• **EXERCISE TEXT**:
⟨

Real struggle starts when you hit adulthood and so was with me. I started feeling the pressure of earning as well as my studies. Pursuing my masters, I published my first poetry book and after a couple of months, I published an ebook.

Both were not a huge success but it was liked and appreciated by my colleagues and professors and everyone in my family as I was the only one who did this. After this, while pursuing my masters, I started looking for earning opportunities as a part time occupation.

Having gained so many experiences in varied fields like editing, content writing, dance, event management etc while I was in varanasi, I started applying for the same fields in various companies and managed to get a part time editing job in a publishing house based in delhi to support my mother since she had no source of income and seeing her asking for everything made me feel broken. I also started taking dmace classes and zumba classes. All these gave me enough for every month and I shall be much grateful to my experiences.


Struggles are a part of life. It is not only me going through them, probably everybody has their own set of struggles and are dealing with it. Mine is just small I believe. But yes! Every struggle has a story to tell. I believe my story might encourage even a few to step out of their comfort zones to develop themselves inside out.

⟩

• **TASKS FOR THIS EXERCISE**:
**a)** In the personal account of struggle, rewrite the paragraph that begins "Both were not a huge success" as a short bulleted list that keeps its main facts.
**b)** List the fields the personal account of struggle names as areas where the writer gained experience while in Varanasi.
**c)** According to the personal account of struggle, what did the writer publish first while pursuing a master's degree?
The listing has nothing to do with these tasks.

• **DATASET CONTENT**:

⟨

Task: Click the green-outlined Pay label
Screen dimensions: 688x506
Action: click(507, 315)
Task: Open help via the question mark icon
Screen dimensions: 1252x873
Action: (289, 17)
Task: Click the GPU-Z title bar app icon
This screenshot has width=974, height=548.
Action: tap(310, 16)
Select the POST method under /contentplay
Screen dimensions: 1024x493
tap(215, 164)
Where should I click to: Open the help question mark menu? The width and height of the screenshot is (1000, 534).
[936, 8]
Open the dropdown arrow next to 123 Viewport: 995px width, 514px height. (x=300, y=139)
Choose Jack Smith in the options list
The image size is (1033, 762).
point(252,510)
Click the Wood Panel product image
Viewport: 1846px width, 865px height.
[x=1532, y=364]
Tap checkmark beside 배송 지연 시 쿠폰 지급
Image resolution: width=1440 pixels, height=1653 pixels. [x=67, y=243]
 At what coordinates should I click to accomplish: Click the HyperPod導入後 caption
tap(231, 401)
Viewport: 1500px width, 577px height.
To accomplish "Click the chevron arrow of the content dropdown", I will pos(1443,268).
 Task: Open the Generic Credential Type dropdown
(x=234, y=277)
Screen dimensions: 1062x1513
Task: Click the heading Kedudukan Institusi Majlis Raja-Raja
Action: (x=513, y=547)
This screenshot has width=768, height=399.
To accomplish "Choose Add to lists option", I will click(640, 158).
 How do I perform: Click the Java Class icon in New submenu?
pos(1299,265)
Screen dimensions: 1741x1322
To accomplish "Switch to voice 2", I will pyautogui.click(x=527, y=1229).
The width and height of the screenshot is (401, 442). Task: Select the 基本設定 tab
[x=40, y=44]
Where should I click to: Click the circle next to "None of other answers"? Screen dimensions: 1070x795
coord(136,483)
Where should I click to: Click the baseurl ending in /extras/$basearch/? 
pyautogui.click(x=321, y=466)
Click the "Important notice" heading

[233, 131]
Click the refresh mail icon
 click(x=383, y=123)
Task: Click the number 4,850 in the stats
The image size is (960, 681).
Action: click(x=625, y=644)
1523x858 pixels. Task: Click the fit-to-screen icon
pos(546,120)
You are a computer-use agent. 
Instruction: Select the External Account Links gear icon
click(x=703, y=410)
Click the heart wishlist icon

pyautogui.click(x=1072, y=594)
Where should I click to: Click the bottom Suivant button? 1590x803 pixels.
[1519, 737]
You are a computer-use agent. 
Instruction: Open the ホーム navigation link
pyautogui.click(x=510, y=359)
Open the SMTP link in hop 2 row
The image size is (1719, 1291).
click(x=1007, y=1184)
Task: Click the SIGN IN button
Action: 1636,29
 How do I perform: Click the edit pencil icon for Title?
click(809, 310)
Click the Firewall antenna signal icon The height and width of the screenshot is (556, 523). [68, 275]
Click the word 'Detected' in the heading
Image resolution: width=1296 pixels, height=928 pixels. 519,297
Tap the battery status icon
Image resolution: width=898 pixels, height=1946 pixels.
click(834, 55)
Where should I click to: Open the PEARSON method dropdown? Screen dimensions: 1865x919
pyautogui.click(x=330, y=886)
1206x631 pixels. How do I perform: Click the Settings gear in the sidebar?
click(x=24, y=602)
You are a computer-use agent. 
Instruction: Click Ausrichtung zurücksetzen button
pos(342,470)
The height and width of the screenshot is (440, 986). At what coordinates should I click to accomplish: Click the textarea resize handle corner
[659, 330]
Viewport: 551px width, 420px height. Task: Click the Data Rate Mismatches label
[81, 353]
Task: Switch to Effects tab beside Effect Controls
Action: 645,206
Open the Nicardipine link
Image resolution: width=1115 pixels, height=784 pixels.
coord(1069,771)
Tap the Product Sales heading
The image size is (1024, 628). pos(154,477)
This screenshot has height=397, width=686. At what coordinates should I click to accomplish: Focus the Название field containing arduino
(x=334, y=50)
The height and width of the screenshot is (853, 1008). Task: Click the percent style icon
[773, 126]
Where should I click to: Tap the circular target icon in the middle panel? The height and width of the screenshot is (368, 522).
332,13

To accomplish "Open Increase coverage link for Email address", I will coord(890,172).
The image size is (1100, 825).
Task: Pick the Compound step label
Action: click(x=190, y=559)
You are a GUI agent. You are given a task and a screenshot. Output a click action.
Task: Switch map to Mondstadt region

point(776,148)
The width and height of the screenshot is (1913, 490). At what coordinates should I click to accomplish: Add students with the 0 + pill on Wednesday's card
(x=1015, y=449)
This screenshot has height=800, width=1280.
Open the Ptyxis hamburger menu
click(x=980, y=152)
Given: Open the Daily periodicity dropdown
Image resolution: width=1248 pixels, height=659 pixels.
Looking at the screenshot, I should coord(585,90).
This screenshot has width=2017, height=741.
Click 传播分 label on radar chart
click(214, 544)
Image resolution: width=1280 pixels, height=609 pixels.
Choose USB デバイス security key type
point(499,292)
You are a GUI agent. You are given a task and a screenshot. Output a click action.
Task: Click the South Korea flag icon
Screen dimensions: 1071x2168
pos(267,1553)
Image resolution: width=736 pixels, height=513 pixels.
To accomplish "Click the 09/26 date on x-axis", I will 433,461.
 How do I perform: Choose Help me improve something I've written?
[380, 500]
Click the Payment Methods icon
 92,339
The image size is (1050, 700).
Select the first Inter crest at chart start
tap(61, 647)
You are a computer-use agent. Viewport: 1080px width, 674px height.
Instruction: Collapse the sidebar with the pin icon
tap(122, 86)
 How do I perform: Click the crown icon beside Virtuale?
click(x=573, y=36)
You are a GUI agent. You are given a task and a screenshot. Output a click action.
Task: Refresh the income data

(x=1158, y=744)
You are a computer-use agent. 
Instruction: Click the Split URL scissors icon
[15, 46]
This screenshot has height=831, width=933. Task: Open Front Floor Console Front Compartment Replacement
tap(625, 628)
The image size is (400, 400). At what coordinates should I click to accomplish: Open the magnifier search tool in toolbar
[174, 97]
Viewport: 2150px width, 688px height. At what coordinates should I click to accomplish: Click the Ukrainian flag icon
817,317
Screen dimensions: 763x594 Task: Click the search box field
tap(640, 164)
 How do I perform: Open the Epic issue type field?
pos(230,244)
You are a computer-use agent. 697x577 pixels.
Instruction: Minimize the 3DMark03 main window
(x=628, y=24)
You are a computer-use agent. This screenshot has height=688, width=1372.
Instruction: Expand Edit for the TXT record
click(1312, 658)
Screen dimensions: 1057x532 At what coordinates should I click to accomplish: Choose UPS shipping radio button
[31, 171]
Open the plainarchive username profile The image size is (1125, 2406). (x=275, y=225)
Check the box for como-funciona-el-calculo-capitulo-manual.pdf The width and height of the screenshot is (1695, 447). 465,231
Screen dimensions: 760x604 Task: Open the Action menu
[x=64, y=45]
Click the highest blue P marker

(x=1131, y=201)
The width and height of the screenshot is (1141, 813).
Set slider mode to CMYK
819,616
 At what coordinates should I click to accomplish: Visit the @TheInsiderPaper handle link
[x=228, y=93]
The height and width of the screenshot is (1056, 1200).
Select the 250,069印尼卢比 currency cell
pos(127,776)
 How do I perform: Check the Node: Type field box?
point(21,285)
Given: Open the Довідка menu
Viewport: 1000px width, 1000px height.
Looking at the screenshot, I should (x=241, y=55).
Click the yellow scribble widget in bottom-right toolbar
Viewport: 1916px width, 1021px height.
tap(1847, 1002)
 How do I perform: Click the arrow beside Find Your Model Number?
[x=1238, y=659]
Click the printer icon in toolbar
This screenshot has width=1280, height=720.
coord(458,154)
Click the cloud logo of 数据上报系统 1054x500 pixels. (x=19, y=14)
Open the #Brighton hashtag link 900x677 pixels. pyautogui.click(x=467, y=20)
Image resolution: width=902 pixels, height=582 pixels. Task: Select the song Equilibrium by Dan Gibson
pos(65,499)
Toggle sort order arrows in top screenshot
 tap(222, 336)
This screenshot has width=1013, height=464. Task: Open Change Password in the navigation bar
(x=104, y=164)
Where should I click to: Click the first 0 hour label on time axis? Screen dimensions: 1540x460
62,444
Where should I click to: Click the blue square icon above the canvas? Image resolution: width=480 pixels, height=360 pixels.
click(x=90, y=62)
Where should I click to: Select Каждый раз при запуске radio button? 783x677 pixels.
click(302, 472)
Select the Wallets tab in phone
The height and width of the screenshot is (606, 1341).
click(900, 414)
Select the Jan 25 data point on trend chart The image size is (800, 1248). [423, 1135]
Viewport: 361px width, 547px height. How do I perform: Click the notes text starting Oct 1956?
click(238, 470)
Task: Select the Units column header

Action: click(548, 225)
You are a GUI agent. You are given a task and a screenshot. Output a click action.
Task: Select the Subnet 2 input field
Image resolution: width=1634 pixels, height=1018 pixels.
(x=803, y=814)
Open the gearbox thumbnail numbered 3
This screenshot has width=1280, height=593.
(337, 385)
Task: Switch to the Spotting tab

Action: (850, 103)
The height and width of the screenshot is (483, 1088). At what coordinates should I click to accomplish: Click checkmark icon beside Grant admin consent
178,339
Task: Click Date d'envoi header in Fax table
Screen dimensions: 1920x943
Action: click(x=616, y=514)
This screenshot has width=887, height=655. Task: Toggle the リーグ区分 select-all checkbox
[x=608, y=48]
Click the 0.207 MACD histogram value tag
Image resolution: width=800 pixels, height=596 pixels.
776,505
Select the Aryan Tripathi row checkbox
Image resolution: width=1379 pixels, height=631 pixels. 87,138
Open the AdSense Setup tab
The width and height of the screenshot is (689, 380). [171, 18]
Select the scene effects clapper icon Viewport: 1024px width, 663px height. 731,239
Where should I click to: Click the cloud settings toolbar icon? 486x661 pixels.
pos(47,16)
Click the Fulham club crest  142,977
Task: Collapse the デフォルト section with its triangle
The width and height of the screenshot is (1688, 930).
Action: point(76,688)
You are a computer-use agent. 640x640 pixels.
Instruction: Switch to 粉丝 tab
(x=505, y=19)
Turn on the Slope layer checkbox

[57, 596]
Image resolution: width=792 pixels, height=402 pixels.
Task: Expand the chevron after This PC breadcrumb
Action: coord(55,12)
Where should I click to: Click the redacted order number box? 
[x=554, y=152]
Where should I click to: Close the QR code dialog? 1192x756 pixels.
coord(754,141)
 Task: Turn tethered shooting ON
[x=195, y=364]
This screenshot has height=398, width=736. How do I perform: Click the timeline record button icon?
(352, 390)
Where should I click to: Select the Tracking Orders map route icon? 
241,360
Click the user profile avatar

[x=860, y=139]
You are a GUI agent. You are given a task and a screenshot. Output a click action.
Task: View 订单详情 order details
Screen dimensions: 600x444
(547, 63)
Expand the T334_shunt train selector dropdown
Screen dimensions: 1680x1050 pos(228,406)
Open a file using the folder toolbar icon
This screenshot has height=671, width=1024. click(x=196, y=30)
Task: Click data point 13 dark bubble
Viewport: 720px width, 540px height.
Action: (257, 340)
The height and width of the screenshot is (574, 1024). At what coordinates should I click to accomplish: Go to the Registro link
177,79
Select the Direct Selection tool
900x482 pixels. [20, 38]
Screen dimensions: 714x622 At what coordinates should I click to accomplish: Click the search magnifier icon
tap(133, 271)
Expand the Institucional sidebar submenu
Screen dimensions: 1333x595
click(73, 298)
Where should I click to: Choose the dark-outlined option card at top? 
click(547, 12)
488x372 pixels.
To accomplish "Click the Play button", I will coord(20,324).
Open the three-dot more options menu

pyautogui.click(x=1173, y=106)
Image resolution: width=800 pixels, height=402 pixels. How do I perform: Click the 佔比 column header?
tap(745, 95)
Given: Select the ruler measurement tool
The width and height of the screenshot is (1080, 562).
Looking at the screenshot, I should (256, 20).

⟩

• **TASK-BY-TASK RESULTS**:
**a)**
- Neither the poetry book nor the ebook was a huge success.
- Colleagues, professors, and everyone in the family liked and appreciated them, since the writer was the only one in the family who had done this.
- Afterward, while still pursuing a master's degree, the writer began looking for part-time work to earn money.

**b)**
- Editing
- Content writing
- Dance
- Event management

**c)** A poetry book.